The Natural Resources Defense Council said late last month that the RTO has failed to prepare for a clean-energy future through sufficient transmission planning. The nonprofit said MISO’s recent transmission planning ignored the rapid pivot to clean resources and only anticipated “incremental clean energy development over the coming decade, rather than transformational clean energy development that is anticipated by 2035 and beyond.”

“In 2020, [MISO] ignored the demand for the regional transmission necessary to transition the Midwest into a clean energy hub. This year [it] can and should do better by building regional transmission,” the NRDC’s Toba Pearlman wrote in a blog post. She said the RTO’s inaction intensified its interconnection queue backlog.

NRDC reported that 278 storage, hybrid, wind and solar projects were withdrawn at “advanced stages” in the grid operator’s interconnection queue between 2016 and October 2020.

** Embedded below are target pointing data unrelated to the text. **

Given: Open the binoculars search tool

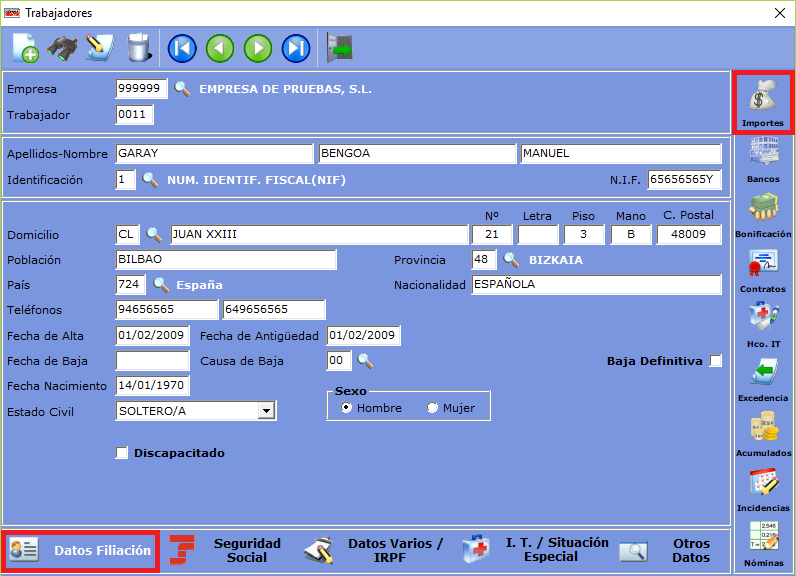Looking at the screenshot, I should (x=63, y=48).
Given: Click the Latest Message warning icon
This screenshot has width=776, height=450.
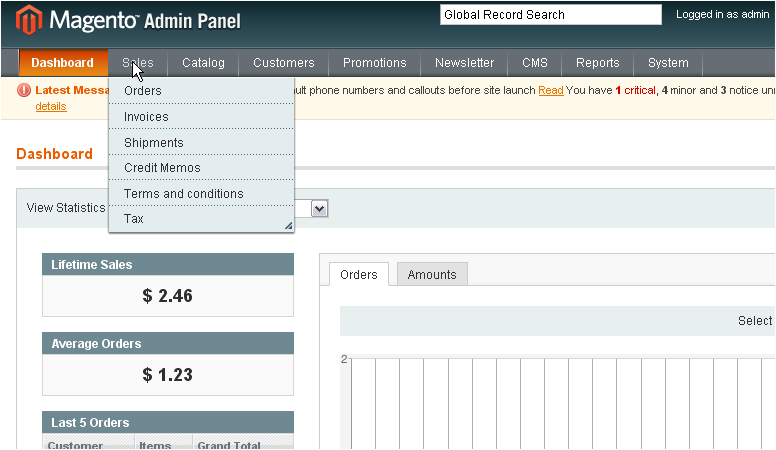Looking at the screenshot, I should tap(25, 90).
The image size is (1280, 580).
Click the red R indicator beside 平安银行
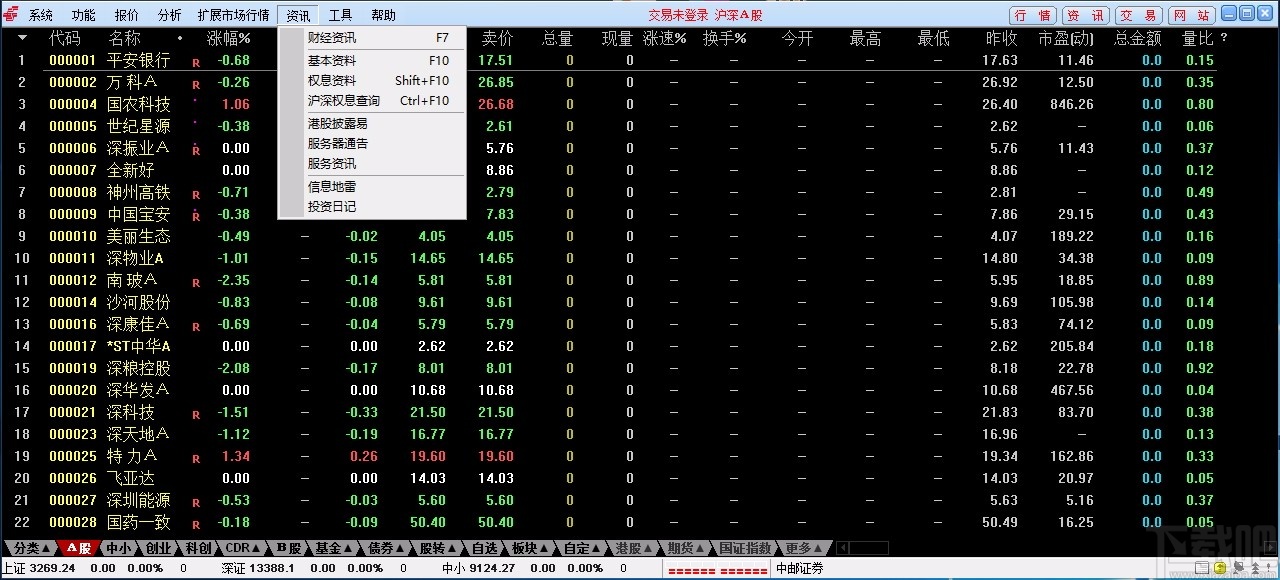point(196,60)
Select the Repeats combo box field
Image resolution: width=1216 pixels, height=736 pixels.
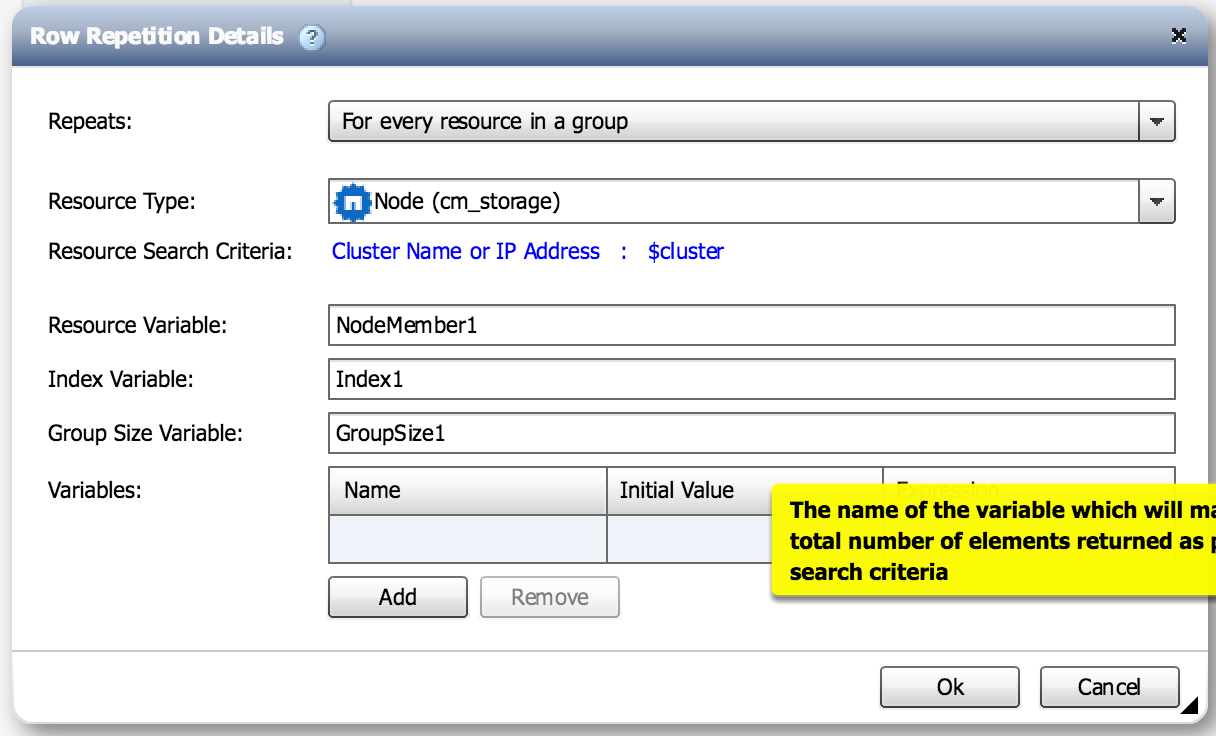click(x=733, y=122)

Senior Transmission Planning Engineer Andy Witmeier said the grid operator’s current transmission planning would be inefficient without a long-term package, and without it, “the resource shift contemplated by MISO stakeholders’ goals will be difficult to achieve.”

Speaking during a cost allocation working group teleconference on Thursday, Witmeier pointed to MISO’s newest instantaneous wind peak on Dec. 23, when 20.2 GW of wind generation served almost 27% of system load. He said even more wind power was available that day but was “trapped behind transmission congestion.”

“We have to make sure we enable the delivery of that extra generation,” he said. “With an additional 4,500 MW expected to come online in the next 12 months, it is increasingly important to see how the system is currently handling production of renewable resources and [preparing] for future growth.”

Cost Allocation Decisions Loom

MISO’s cost allocation group will eventually consider a benefit measurement and cost-sharing design for the long-range transmission plan.

Witmeier said the RTO’s current market efficiency project cost allocation won’t likely capture all long-term transmission benefits.

The Organization of MISO States convened a special cost-allocation committee late last year to draw up principles on how staff should approach long-term projects’ cost sharing. The resulting principles are broad, driving home that costs should be portioned out as precisely as possible to beneficiaries and cost-causers. OMS said generation and load — including regions with decarbonization goals — can be considered beneficiaries. It also suggested MISO use subregional allocations and bundle certain transmission projects’ costs when it makes sense.

MISO Executive Director of System Planning Aubrey Johnson acknowledged there’s not much appetite among stakeholders for a footprint-wide postage stamp rate for long-term transmission.

“That camp is very small. There’s not a high likelihood of success,” he said during an OMS meeting in January.

Southeast Seeks FERC OK for Expanded Bilateral Market

Utilities and cooperatives in 11 Southeastern states on Friday proposed using automation and free transmission capacity to expand bilateral trading and allow 15-minute energy transactions.

Led by the Tennessee Valley Authority, Southern Co. and Duke Energy, the Southeast Energy Exchange Market (SEEM) seeks to reduce the “friction” in bilateral trading by using an algorithm to match buyers and sellers and eliminating transmission rate pancaking in the region’s 10 balancing authority areas.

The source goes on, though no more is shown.